Camden Garden Club is delighted to announce their inaugural Garden Expo, “Edible Gardens & Bountiful Tables,” will be held Thursday, July 17, 2025. The day-long event will feature speakers Barbara Damrosch and Nancy Harmon Jenkins, as well as a PechaKucha-style presentation, horticultural demonstrations, tablescape displays, and a micro-farm tour. Most activities will take place at the Camden-Rockport Middle School at 34 Knowlton Street in Camden.
The day will begin with a PechaKucha-style presentation featuring local horticulturalists. Rory Keohane from Tenderwild Farm will speak about farms as infrastructure for community, Charlie Costello from MariLark Farms will discuss the importance of Heirlooms, Hannah Semler from FarmDrop will talk about gleaners and garnering resources, and Melissa Kelly, James Beard Award-winning executive chef and owner of Primo, will speak about growing vegetables with "simplicity, seasonality, and freshness" on the restaurant’s farm. PechaKucha is a Japanese-originated format where speakers address the audience using 20 slides, each displayed for 20 seconds, resulting in a concise 6-minute and 40-second presentation, emphasizing visual storytelling and brevity.
After a short break, Barbara and Nancy will give the keynote addresses, followed by a book signing. Expo participants may bring their own or purchase from a selection provided by Left Bank Books.

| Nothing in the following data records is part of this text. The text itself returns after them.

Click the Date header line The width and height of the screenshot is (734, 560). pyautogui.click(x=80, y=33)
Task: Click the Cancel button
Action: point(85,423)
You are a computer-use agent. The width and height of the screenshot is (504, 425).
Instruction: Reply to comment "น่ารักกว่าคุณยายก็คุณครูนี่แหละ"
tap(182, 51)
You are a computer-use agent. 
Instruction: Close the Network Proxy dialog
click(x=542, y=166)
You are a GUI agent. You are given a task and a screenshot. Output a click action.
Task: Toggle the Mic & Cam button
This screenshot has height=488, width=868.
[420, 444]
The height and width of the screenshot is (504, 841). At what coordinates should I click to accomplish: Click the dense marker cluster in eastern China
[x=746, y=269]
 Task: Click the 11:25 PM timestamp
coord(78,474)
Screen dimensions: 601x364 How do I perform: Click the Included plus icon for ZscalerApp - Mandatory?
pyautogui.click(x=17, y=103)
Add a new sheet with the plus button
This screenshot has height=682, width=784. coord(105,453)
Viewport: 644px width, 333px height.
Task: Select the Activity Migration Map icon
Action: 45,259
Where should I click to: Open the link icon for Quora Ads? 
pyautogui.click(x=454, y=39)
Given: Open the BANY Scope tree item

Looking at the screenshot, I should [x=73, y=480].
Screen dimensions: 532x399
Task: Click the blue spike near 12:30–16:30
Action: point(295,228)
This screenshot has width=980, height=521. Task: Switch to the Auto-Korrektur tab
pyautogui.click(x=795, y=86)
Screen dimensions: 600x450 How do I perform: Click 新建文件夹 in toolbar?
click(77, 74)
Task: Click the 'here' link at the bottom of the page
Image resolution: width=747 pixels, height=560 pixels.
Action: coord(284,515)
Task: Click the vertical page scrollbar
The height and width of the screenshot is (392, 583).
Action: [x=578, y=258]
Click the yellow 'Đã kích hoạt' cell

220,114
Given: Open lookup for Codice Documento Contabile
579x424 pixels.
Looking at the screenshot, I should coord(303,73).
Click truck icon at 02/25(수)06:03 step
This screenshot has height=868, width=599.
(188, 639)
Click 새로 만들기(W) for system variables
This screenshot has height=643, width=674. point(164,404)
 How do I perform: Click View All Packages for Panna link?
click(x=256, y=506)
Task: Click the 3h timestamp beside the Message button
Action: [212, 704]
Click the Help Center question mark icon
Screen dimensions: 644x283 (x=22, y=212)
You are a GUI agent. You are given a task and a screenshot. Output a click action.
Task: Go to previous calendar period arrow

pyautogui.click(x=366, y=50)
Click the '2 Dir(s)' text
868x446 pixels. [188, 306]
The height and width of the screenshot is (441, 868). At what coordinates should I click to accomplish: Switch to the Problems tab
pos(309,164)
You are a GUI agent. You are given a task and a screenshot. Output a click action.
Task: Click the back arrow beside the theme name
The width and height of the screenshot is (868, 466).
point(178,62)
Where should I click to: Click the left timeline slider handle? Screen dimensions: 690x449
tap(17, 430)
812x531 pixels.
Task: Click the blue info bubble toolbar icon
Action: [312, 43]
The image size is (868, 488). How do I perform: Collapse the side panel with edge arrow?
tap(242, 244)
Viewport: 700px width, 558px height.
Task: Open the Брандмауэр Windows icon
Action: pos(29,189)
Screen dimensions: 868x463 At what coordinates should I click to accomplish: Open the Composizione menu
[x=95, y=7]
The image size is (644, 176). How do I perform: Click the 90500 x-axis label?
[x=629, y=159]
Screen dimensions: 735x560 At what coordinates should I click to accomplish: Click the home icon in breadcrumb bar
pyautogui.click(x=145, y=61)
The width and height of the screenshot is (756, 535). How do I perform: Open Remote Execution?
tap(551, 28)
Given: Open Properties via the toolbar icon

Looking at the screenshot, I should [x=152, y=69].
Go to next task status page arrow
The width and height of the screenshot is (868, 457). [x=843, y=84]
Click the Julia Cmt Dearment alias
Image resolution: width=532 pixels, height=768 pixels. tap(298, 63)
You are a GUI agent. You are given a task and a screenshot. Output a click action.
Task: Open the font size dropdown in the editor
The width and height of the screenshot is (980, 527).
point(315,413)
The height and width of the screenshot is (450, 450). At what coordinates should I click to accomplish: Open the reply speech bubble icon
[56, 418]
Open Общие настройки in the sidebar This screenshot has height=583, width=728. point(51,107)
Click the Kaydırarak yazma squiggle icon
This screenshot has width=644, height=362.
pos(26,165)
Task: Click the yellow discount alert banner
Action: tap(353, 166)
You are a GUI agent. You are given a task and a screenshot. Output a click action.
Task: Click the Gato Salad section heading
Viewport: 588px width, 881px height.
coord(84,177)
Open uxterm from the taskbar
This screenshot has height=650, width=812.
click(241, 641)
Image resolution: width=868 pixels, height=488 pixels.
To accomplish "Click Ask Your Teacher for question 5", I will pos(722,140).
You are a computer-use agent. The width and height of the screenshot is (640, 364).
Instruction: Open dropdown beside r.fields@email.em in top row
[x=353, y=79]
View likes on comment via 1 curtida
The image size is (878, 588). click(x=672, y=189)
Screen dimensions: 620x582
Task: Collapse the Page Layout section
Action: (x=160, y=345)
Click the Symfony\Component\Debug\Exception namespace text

Barbara Damrosch has worked professionally in the field of horticulture since 1977. She writes, consults, and lectures on gardening and is co-owner of Four Season Farm, an experimental market garden in Harborside, Maine, with her husband Eliot Coleman. From 2003 to 2017, Barbara wrote the weekly column, “A Cook’s Garden,” for The Washington Post. She is the author of The Garden Primer, Theme Gardens, and The Four Season Farm Gardener’s Cookbook, which won the American Horticultural Society’s Book Award in 2014. Her writing has been published extensively in national magazines. She will speak about her new book, A Life in the Garden: Tales and Tips for Growing Food in Every Season.
Nancy Harmon Jenkins is an authority on Mediterranean cuisines, the Mediterranean diet and its consequences for good health, extra-virgin olive oil, and ancient Egyptian maritime technology. She is the author of many books, the latest of which include Virgin Territory: Exploring the World of Olive Oil and, in collaboration with her daughter, Chef Sara Jenkins, The Four Seasons of Pasta. Nancy has contributed countless articles to The Wall Street Journal, The New York Times, International Herald-Tribune,Saveur, Food & Wine, Bon Appetit, Gastronomica, Smithsonian, Downeast, and Wooden Boat, among others. She appears frequently on NPR and BBC food programming.
The morning will wrap up with a series of horticultural demonstrations, with Expo participants selecting two of four offerings: Josh Hixon, chef and former owner of 40 Paper, will make three herb sauces; John Fromer of Merryspring Gardens will discuss kitchen garden designs; Stacy Leafsong of Leafsong Family Farm will make bouquets; and Caleb Goosen of MOFGA will consider the perfect soil combination for garden development.
The afternoon will conclude with a tour of David Kibbe’s Old Souls Farm in Camden. David focuses on regenerative practices, seasonal crops, and community connection in this small-scale, ecologically-minded growing space of .74 acres in the historic Chestnut Street neighborhood. His work integrates hands-on cultivation with soil health, native plantings, biodiversity, and climate resilience, aiming to provide nourishing food while cultivating a deeper relationship with the land. He grows vegetables and native flowering perennials, tends honey bees and a small flock of chickens, and manages a small apple, peach, and pear tree orchard. David’s permacultural practices include bioswales, hugelkultur, meadows, and active composting.
Expo tickets are $40 and will be available on camdengardenclub.org beginning May 1, 2025. There will be a limit of 200 tickets.